[Qué se pide]:
Responda las siguientes preguntas con base en el texto sobre la interpelación al ministro de Hidrocarburos.
1. ¿Cuántos votos se requerían para censurar al ministro?
2. ¿Cuánto tiempo se prolongó la sesión?
3. ¿Cómo valoró Samuel Doria Medina el resultado de la votación?
***** Texto para revisar *****
La interpelación al ministro de Hidrocarburos, Mauricio Medinaceli, concluyó sin censura, pero dejó en evidencia una inédita fragmentación en la votación legislativa, que algunos sectores interpretan como una señal de pluralismo político en el país.

Tras una extensa sesión en la Asamblea Legislativa Plurinacional (ALP), el ministro Mauricio Medinaceli enfrentó cuestionamientos relacionados con la presunta compra de crudo con sobreprecio y problemas en el suministro de combustibles. Luego de horas de debate, el pleno procedió a la votación sobre su posible censura, la cual no prosperó.
Para censurar a la autoridad se requerían 111 votos; sin embargo, solo 58 legisladores respaldaron esa opción, mientras que la mayoría optó por no censurarlo o se abstuvo, reflejando una votación dispersa.
Este resultado fue destacado por el líder político Samuel Doria Medina, quien valoró el hecho como una expresión de “democracia pluralista”, señalando que, a diferencia de anteriores gestiones, los parlamentarios no votaron en bloque, sino de acuerdo con criterios individuales. Según su análisis, este escenario marca un cambio en la dinámica política del Legislativo, donde la persuasión y el debate adquieren mayor relevancia.
La sesión, que se prolongó por más de diez horas, estuvo marcada por posiciones encontradas entre oficialismo y oposición, centradas en la transparencia en la importación de combustibles y la gestión del sector hidrocarburífero.
No obstante, aunque el ministro logró mantenerse en el cargo, desde distintos sectores se advirtió que la interpelación deja un mensaje político sobre la necesidad de ajustes en su gestión, especialmente frente al malestar ciudadano por el abastecimiento de combustibles.
***** Material seleccionado *****
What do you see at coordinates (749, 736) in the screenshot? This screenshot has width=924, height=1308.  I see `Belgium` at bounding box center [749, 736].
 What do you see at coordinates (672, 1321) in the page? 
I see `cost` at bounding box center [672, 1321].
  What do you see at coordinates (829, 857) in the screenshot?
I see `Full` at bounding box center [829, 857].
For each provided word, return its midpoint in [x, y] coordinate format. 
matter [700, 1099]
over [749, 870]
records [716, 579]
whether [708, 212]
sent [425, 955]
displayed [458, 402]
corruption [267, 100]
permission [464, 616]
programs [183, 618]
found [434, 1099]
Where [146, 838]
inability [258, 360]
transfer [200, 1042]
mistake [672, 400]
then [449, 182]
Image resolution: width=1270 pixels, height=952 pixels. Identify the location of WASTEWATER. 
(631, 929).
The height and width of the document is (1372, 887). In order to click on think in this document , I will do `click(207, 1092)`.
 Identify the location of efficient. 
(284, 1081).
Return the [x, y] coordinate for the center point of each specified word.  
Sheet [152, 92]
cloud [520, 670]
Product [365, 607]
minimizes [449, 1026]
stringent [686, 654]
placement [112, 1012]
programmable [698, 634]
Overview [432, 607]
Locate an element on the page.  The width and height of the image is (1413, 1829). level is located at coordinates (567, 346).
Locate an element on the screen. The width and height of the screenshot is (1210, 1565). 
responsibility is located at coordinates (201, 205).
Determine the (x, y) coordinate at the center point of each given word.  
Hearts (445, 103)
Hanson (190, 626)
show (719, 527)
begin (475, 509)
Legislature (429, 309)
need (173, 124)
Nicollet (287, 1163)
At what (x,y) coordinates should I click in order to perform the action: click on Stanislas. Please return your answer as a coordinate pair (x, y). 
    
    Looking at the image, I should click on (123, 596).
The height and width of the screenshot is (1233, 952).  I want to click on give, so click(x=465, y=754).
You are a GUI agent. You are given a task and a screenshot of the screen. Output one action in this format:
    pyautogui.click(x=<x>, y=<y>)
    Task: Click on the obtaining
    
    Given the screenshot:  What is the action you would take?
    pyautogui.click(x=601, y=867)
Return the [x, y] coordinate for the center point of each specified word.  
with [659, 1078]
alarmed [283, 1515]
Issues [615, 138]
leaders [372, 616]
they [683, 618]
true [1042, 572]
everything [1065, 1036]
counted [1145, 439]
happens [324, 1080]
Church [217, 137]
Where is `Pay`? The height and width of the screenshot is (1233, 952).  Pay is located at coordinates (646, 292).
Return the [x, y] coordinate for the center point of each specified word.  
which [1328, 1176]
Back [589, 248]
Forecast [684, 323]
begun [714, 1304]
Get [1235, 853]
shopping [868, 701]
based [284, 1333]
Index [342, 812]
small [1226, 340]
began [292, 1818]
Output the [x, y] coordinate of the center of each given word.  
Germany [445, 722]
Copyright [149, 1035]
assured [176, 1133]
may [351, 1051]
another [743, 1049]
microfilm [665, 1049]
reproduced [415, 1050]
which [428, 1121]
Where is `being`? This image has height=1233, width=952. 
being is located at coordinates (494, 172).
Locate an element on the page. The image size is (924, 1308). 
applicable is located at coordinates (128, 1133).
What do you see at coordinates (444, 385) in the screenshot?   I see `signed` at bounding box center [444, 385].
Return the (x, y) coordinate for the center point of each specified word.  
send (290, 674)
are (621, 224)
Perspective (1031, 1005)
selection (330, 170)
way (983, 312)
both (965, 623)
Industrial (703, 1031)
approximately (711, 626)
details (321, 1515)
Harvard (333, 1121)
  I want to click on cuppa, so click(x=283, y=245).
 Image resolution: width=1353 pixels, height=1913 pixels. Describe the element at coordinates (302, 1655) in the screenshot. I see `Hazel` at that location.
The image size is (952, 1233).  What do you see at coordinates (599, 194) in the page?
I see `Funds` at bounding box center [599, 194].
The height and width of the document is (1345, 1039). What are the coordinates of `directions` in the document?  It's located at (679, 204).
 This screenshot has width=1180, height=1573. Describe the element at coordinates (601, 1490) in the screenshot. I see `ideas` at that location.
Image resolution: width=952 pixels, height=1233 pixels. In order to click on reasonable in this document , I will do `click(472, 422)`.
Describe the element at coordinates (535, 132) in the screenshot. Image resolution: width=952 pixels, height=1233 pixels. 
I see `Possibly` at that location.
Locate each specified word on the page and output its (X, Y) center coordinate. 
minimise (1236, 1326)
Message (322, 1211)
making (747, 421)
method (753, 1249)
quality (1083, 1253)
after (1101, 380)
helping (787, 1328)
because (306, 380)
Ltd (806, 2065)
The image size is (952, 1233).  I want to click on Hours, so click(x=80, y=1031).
*****
[Respuesta]:
1. Se requerían 111 votos.
2. Más de diez horas.
3. Como una expresión de "democracia pluralista".